■ **Prompt**
In the records below, find the lines that include "checkmark" and copy each.

■ **Data for this exercise**

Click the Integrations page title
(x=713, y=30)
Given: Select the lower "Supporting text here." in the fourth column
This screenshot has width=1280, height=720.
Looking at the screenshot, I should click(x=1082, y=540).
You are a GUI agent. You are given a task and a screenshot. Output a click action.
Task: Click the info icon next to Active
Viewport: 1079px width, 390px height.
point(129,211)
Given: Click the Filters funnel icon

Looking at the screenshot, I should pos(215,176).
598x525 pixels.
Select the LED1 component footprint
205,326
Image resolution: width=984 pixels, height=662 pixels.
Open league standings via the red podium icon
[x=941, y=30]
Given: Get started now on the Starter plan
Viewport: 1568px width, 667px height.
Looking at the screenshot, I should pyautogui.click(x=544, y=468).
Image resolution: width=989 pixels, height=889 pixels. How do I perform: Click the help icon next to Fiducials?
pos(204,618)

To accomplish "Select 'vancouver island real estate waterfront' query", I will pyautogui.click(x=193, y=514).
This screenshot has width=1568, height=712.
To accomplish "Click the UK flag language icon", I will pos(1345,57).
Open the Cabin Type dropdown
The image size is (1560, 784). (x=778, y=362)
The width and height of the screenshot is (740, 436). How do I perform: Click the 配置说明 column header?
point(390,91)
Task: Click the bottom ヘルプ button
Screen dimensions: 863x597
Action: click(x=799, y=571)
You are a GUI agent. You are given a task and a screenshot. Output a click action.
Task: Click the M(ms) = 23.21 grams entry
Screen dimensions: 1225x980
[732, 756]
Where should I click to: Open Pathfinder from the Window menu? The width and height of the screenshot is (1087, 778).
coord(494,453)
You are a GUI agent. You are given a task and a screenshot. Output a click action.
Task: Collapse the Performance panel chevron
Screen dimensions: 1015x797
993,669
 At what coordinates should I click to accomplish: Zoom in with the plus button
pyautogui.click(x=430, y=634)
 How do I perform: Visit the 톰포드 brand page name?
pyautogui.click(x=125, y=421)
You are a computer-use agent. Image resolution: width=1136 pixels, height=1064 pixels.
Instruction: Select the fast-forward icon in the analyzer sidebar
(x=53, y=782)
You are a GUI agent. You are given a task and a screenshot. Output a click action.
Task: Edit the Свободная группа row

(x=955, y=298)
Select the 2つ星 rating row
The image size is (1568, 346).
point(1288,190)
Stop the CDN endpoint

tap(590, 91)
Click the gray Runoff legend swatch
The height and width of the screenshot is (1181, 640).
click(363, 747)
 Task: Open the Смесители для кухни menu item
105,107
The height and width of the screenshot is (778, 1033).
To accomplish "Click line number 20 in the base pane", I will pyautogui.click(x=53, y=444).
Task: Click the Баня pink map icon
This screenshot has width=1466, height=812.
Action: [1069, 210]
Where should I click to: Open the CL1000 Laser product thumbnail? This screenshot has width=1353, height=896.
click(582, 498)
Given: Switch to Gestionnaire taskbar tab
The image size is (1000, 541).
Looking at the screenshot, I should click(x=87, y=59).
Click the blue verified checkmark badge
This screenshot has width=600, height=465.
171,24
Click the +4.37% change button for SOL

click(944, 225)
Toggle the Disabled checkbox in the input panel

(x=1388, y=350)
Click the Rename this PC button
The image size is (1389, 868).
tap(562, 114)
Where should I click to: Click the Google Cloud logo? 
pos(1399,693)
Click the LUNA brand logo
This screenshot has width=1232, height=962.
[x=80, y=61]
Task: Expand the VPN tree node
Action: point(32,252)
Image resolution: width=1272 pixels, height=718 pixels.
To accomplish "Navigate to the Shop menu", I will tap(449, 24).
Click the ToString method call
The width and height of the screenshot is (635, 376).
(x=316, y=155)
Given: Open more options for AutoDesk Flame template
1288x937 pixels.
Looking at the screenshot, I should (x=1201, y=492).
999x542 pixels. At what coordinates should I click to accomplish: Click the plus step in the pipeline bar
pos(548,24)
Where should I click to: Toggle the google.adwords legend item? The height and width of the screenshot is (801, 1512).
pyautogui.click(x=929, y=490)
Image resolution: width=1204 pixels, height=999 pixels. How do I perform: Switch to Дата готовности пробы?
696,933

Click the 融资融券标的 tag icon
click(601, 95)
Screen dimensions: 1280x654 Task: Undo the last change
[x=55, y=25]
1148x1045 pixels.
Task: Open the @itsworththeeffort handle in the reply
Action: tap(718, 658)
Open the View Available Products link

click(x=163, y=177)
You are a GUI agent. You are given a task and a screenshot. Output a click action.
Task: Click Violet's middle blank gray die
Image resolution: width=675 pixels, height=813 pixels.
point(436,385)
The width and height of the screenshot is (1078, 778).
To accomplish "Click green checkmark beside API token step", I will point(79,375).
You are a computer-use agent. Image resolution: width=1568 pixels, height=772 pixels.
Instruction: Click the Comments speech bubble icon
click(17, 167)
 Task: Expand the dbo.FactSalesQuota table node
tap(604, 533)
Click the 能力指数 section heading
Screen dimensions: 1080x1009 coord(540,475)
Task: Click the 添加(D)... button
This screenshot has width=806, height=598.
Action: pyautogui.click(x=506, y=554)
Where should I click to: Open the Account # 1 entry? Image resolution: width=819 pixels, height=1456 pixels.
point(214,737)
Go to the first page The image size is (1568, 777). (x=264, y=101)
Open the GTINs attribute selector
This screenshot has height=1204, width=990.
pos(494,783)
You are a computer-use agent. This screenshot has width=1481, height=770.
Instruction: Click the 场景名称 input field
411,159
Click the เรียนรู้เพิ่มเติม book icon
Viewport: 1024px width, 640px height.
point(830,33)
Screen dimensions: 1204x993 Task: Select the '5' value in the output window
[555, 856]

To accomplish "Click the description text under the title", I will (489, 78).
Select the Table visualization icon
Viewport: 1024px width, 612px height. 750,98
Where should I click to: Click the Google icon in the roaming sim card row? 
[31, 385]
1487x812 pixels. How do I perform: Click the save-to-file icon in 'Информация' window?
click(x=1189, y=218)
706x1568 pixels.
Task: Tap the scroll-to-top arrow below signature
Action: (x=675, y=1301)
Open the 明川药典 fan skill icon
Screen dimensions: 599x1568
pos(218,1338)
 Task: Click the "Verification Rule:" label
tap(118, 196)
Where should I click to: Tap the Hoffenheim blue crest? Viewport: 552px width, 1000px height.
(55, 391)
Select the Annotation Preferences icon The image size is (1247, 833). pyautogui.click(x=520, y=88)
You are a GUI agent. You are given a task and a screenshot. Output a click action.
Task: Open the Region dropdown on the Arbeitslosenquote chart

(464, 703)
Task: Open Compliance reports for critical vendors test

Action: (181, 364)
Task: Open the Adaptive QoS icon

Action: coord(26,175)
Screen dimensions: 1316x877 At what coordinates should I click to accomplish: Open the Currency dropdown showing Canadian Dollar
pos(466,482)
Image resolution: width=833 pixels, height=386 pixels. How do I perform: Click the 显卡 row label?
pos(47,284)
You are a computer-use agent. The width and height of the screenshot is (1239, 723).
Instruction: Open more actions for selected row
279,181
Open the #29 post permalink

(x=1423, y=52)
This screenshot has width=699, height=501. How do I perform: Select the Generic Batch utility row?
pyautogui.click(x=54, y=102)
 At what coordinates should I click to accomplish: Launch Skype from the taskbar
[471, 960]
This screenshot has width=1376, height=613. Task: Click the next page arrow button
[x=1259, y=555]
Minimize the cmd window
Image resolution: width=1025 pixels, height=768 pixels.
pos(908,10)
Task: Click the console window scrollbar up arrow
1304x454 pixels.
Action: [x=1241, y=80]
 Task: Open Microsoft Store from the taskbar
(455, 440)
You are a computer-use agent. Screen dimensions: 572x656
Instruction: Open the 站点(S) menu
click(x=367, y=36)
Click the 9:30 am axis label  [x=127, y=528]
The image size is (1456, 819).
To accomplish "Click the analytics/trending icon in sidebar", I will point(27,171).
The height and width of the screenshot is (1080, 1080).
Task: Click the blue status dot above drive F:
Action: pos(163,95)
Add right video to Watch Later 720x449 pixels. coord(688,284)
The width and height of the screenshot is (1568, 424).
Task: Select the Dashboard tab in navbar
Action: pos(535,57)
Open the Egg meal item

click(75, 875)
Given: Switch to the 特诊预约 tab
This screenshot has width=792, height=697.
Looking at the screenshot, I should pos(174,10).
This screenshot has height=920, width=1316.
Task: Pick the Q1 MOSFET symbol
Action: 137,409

■ **Exercise answer**
Click the blue verified checkmark badge
To accomplish "Click green checkmark beside API token step", I will point(79,375).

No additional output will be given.